AMF - Québec inc. VS Toronto inc.



C’est d’une étonnante désolation. La Banque Nationale et la Laurentienne adoptent le silence des pleutres, disions-nous il y a quelques jours. Eh bien, la Caisse de dépôt aussi…
Les épithètes commencent à manquer pour qualifier la réaction de Québec inc. face à la volonté d’Ottawa d’imposer aux provinces une réglementation et une commission uniques des valeurs mobilières.
Rappelons-le, dans l’état actuel du dossier, cela veut dire, à terme, la disparition de l’Autorité des marchés financiers du Québec, l’une des dernières entités symboliques de la finance québécoise. Cela veut aussi dire la perte et la migration vers Toronto d’un nombre indéterminé d’emplois spécialisés.

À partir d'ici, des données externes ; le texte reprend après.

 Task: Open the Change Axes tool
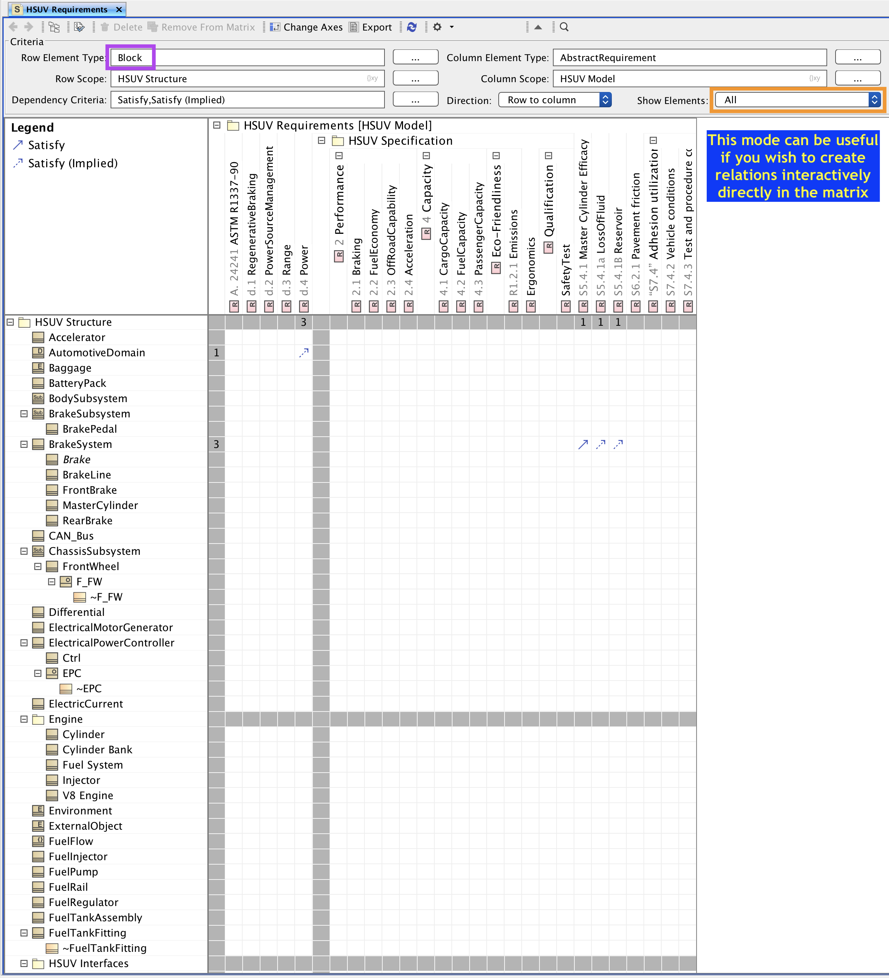coord(306,27)
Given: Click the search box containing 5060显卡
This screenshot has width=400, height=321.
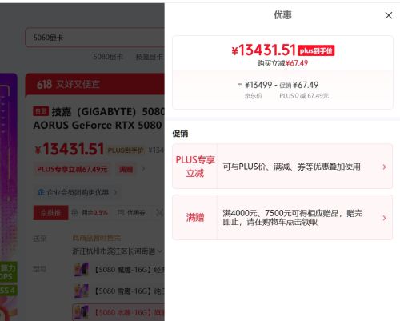Looking at the screenshot, I should (x=94, y=38).
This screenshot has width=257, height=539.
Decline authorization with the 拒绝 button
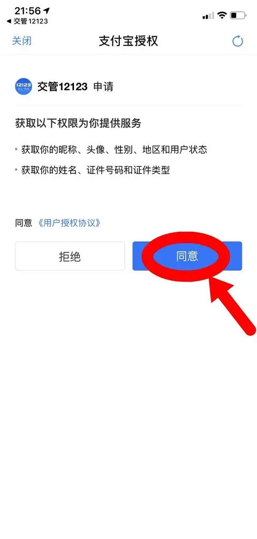70,256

Il y a quelques jours, l’Association des banques canadiennes émettait un communiqué pour appuyer le projet. Le lendemain, face aux interrogations d’Argent, la Nationale et la Laurentienne se voyaient forcer de nuancer et indiquaient qu’elles souhaitaient demeurer neutres dans le débat.
L’idée nous est venue de poser la question à la Caisse de dépôt.

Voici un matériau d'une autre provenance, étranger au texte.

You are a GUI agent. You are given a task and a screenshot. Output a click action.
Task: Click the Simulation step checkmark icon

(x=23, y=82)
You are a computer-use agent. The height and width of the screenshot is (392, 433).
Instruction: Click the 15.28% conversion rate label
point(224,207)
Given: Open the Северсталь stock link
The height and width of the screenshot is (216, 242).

Réponse : « La Caisse ne veut pas se prononcer ».
Nous en sommes donc là. L’acteur financier le plus important au Québec, celui qui a pour mission de veiller au développement économique de la province, refuse de prendre position et de faire contrepoids aux banques canadiennes qui font lobby pour Bay Street.

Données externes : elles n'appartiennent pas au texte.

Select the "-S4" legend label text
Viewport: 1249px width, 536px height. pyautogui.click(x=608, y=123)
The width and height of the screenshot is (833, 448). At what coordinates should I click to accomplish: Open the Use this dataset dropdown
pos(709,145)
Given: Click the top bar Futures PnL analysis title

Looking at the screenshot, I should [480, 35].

Pourtant, pendant ce temps, le Mouvement Desjardins n’hésite pas, lui, à dire qu’il favorise le cadre actuel.
Desjardins croit notamment que le système passeport offre plus de sensibilité régionale et n’est pas sûr que, sans une commission des valeurs propre au Québec, il aurait été en mesure de mettre en place Société Capital régional et coopératif Desjardins. Depuis sa fondation au début des années 2000, cette société a investi près de 500 M$ dans 227 entreprises, coopératives et fonds et croit avoir aidé à la création ou au maintien de 30 000 emplois.
Il ne s’agit pas encore une fois de dire que le projet d’une réglementation et d’une commission uniques est saugrenu. Une seule entité offrirait plus de souplesse sous certains aspects (des décisions urgentes). On s’assurerait d’une réglementation uniforme, particulièrement dans le produit dérivé où il semble y avoir des positions divergentes sur ce qui doit et ne doit pas être réglementé. Au chapitre des coûts d’exploitation on pourrait sans doute économiser dans quelques dédoublements
Ce qu'on perd et ce qu'on gagne
Il s’agit cependant de jauger ce que le Québec gagne et ce qu’il perd.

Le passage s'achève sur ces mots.